I know that Firebase/Google Cloud Functions can have timeout increased up to 9 minutes, but I have a Pub/Sub function that one request within it needs around 20-30 seconds to complete (document conversion).
async function () {
// code...
// const convertedDoc = await convertDocument()
// ... do something with convertedDoc
}
With 9 minutes of maximum timeout it gives me up to 18 documents I can process.
My question is if after 15th document conversion I would call PubSub function again while finishing the previous invocation will timeout timer start over with new function? Of course, I would need to pass all the data from previous one, but is that a way to do it? Something like recursive PubSub of sorts?
If you don't mind, I would suggest a slightly different approach.
Let's divide the whole process into 2 steps.

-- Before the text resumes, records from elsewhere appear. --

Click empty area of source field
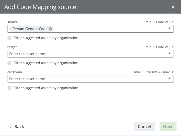 point(109,29)
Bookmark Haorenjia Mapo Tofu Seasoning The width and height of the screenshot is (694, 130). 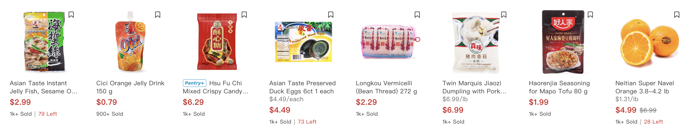click(x=590, y=15)
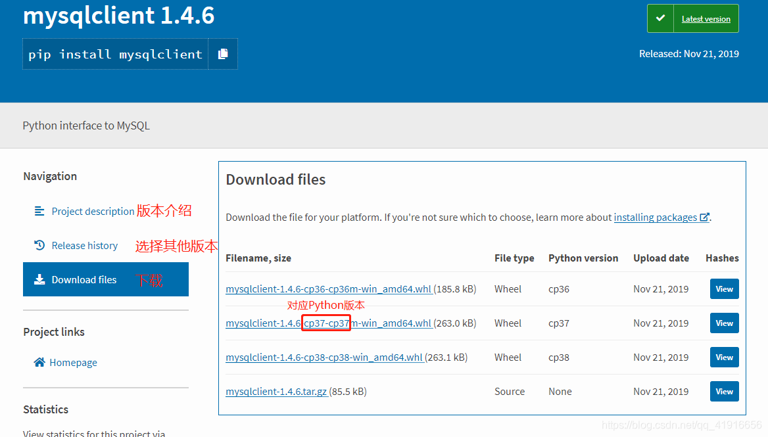The image size is (768, 437).
Task: Open the external link icon after installing packages
Action: pyautogui.click(x=704, y=217)
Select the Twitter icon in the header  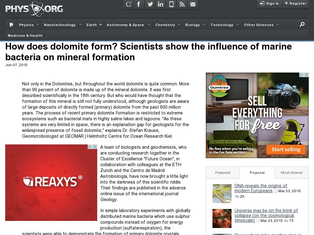pos(150,4)
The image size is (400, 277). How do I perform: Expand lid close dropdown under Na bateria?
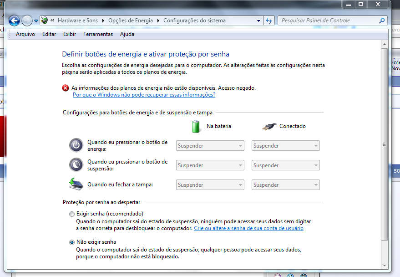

The first step - a cloud function which "collects" all documents (I mean their id, or reference, or metadata to uniquely distinct one from others) into a list, and then sends a message per document into a PubSub topic. That message contains a unique identifier/handle/hash of the document, so it can be fetch/processed later.
The PubSub topic triggers (push) the second cloud function. This cloud function is deployed with a maximum instances argument of a few dozens (or hundreds) depending on the context and requirements. Thus, many cloud function instances are being executed parallel, but each cloud function instance is triggered by a message with a unique document id.
The cloud function performs the processing you described, and presumably it takes 20 or 30 seconds. As many cloud functions are being executed in parallel, the overall processing time can be less, than if everything is done sequentially.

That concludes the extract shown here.